__EXERCISE AIM__: Emit an exact copy of the lines running from the start of the records to the line containing "ยอมรับ (35, 2512)", both included.

__MATERIAL SHOWN__:
#####

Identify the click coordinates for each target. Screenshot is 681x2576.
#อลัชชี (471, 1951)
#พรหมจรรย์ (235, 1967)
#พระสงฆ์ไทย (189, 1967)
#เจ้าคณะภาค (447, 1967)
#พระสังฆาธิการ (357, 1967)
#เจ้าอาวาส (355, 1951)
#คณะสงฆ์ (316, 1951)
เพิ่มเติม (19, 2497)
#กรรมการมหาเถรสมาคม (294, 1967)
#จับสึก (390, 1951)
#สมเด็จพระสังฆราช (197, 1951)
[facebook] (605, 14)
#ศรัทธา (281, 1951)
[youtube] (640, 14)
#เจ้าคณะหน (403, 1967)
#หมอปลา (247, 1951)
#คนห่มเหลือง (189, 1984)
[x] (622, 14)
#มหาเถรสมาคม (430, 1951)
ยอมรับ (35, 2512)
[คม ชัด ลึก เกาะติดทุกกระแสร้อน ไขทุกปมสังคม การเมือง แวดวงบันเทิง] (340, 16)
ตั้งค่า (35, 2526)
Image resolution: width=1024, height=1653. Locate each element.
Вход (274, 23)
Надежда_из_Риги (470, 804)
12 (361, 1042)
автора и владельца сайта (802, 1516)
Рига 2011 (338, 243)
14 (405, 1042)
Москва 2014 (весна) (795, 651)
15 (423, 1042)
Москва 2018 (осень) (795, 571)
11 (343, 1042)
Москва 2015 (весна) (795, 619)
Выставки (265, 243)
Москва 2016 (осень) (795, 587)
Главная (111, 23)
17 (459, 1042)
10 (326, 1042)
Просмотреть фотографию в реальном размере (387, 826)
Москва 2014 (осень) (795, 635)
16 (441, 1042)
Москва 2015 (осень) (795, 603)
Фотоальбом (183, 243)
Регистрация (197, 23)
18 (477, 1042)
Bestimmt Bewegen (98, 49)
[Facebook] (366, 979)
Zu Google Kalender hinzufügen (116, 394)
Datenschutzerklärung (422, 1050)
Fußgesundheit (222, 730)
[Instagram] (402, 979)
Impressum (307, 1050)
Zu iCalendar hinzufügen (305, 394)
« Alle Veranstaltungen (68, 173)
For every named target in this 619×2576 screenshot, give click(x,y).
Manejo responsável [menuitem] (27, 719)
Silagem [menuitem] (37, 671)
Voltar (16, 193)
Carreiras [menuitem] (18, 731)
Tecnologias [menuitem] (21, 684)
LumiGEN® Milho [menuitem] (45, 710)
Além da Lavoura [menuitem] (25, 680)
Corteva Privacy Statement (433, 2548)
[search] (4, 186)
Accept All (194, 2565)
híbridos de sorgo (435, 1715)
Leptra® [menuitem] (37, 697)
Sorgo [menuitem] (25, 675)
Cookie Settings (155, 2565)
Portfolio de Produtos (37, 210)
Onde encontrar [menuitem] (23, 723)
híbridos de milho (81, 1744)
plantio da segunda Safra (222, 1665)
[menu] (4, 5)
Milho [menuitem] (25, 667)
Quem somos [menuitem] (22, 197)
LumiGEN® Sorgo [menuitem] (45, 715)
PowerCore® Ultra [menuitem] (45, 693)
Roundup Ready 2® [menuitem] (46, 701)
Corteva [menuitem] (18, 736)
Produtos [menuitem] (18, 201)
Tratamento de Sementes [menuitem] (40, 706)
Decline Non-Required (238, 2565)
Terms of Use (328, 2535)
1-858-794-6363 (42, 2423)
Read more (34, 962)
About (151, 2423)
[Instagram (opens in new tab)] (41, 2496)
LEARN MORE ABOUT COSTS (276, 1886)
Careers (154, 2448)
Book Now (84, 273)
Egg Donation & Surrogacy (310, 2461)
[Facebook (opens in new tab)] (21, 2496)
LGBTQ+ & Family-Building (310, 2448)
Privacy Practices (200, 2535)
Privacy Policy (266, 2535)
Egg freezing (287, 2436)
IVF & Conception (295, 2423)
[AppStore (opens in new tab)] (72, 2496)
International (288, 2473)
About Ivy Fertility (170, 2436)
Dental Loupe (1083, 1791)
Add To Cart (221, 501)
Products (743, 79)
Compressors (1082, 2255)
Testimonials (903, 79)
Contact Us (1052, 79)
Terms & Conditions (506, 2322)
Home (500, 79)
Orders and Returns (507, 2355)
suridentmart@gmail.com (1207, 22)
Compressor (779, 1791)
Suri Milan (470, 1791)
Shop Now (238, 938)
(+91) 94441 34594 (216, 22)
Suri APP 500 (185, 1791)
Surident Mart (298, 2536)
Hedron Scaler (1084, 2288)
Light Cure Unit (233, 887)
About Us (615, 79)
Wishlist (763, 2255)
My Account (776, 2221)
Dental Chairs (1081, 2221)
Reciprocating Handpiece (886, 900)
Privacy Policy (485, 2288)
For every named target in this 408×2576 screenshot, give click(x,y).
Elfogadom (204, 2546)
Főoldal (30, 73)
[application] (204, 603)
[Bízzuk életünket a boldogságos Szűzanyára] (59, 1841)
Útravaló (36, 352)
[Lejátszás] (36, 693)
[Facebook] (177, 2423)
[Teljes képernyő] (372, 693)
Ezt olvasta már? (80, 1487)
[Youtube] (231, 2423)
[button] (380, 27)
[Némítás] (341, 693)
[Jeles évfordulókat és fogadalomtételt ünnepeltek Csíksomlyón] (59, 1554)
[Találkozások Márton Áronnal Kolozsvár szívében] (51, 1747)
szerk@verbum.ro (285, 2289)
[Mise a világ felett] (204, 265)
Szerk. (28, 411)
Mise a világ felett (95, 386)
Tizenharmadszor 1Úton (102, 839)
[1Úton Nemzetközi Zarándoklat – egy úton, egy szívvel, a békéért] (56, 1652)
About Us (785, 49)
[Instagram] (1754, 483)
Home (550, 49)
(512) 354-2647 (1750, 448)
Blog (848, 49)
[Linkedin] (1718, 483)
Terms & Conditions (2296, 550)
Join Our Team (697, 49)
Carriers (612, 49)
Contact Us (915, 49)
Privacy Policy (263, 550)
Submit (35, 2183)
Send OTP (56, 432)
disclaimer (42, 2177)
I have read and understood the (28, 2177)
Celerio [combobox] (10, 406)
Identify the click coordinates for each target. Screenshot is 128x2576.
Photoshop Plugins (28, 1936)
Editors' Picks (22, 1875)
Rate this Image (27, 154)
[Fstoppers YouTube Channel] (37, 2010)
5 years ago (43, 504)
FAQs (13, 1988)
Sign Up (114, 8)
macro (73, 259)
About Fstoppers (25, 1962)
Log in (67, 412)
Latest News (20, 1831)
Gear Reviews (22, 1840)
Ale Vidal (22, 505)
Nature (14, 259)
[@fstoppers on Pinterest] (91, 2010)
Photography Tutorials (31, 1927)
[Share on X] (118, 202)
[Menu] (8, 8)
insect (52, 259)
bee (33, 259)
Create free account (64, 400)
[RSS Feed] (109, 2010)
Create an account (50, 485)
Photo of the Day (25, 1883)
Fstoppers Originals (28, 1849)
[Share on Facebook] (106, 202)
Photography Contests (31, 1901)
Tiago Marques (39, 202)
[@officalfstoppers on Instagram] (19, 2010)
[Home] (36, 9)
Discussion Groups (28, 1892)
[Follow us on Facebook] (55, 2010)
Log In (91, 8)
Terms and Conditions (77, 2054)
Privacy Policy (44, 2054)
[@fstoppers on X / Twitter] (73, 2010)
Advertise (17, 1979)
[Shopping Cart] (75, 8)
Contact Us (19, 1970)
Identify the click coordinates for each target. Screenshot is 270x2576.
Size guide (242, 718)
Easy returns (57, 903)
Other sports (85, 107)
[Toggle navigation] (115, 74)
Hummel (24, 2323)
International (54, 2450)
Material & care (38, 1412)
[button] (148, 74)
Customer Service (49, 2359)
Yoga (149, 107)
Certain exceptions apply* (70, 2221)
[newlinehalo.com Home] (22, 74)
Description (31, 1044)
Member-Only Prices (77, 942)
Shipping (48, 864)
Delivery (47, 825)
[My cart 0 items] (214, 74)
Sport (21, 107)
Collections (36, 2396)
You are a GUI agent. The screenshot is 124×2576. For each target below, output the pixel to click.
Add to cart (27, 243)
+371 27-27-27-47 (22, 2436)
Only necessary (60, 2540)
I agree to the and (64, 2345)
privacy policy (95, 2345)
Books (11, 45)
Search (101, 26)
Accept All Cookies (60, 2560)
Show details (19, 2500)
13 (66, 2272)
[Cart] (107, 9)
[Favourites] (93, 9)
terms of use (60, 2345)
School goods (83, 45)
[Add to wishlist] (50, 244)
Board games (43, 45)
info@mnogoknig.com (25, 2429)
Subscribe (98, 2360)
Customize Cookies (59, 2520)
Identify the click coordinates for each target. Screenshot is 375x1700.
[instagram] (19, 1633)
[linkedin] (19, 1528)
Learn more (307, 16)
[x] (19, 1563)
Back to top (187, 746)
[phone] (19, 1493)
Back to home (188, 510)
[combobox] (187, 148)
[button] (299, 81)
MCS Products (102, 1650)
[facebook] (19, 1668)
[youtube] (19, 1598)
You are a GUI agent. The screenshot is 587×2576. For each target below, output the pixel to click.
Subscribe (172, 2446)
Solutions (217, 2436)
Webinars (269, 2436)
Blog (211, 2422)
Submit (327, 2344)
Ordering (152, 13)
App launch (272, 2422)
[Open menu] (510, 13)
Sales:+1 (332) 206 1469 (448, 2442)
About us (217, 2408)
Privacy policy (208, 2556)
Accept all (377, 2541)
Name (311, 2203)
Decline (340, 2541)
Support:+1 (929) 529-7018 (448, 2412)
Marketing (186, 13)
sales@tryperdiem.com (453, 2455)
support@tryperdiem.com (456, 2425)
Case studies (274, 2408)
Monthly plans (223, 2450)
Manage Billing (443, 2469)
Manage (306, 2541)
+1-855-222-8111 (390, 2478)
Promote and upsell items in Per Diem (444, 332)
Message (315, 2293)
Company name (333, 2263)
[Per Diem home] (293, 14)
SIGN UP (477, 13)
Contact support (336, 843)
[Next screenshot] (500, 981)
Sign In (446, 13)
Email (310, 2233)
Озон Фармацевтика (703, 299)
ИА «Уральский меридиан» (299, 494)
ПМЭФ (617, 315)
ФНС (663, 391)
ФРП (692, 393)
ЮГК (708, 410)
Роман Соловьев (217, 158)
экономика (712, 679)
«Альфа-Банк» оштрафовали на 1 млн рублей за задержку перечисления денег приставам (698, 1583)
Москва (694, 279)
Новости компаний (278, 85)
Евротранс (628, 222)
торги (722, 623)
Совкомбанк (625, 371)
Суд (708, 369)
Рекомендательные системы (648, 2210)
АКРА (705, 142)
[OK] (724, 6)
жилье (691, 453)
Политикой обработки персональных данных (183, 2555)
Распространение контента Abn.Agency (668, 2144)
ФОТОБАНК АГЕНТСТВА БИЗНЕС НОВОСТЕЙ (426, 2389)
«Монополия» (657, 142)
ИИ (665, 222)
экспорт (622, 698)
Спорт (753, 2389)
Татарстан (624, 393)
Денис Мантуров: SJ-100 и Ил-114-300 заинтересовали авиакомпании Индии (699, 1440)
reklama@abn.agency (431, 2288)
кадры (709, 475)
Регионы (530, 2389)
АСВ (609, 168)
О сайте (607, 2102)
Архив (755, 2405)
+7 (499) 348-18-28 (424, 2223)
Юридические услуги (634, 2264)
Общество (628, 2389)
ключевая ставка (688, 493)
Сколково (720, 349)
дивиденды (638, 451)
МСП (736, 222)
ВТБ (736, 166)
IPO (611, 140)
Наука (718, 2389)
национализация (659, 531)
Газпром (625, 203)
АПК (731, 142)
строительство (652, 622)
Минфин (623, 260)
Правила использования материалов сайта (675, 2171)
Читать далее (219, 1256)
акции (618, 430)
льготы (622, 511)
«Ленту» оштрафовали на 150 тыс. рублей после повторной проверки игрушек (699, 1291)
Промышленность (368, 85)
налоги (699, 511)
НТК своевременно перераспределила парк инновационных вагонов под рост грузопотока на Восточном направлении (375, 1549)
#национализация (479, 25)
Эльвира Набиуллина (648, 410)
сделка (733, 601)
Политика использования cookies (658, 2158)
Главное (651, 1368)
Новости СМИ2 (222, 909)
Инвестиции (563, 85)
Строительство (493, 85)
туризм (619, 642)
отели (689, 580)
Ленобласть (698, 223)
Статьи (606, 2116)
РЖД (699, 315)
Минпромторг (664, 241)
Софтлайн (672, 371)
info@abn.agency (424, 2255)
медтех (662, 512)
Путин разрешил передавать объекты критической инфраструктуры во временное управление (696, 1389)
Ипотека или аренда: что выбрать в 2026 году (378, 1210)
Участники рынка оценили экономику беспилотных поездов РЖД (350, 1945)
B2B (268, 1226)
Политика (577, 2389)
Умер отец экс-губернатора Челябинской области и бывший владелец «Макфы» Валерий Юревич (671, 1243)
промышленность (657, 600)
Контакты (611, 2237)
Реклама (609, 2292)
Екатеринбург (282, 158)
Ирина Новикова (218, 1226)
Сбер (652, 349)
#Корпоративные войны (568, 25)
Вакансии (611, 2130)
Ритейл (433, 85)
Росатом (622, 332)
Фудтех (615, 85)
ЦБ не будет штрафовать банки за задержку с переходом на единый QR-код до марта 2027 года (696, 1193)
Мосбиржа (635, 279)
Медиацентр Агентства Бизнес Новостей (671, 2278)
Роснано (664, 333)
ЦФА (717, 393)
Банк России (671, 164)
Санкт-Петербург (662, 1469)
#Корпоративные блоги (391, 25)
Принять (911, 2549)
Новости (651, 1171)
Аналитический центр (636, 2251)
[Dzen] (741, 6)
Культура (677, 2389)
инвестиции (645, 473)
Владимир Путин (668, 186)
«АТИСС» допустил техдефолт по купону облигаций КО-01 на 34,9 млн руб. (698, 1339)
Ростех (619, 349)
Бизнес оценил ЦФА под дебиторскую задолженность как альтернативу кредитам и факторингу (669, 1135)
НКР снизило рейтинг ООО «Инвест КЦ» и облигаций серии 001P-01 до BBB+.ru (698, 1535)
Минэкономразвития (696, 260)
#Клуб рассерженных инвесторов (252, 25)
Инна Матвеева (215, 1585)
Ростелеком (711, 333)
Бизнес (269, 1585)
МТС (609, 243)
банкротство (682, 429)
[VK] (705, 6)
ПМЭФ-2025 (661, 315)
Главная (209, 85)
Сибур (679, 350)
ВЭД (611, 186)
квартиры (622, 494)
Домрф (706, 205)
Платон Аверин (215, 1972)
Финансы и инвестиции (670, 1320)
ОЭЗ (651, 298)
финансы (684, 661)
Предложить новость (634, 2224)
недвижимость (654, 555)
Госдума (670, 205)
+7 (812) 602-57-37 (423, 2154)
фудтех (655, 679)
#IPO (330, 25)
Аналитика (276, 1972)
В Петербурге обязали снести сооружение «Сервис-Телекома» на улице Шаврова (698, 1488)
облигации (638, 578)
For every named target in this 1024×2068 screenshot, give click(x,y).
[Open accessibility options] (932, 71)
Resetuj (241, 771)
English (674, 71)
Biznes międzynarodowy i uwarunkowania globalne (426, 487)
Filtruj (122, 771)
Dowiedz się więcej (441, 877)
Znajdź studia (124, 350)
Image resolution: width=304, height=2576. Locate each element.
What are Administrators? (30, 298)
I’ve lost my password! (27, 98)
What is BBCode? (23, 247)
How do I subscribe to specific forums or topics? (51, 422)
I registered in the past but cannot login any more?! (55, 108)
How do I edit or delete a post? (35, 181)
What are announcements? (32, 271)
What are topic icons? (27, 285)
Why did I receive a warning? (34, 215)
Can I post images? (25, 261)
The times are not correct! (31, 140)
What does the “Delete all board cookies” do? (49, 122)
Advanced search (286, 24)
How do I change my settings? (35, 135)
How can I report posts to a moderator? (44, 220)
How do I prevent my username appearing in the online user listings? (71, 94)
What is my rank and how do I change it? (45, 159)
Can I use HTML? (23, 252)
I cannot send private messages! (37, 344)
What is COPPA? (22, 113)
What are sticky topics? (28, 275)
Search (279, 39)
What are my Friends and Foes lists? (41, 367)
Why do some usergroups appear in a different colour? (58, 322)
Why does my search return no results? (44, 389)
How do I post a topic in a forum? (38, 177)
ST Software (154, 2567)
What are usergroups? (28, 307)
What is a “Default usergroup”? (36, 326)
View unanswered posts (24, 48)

#####

__TASK SOLUTION__:
Identify the click coordinates for each target. Screenshot is 681x2576.
#อลัชชี (471, 1951)
#พรหมจรรย์ (235, 1967)
#พระสงฆ์ไทย (189, 1967)
#เจ้าคณะภาค (447, 1967)
#พระสังฆาธิการ (357, 1967)
#เจ้าอาวาส (355, 1951)
#คณะสงฆ์ (316, 1951)
เพิ่มเติม (19, 2497)
#กรรมการมหาเถรสมาคม (294, 1967)
#จับสึก (390, 1951)
#สมเด็จพระสังฆราช (197, 1951)
[facebook] (605, 14)
#ศรัทธา (281, 1951)
[youtube] (640, 14)
#เจ้าคณะหน (403, 1967)
#หมอปลา (247, 1951)
#คนห่มเหลือง (189, 1984)
[x] (622, 14)
#มหาเถรสมาคม (430, 1951)
ยอมรับ (35, 2512)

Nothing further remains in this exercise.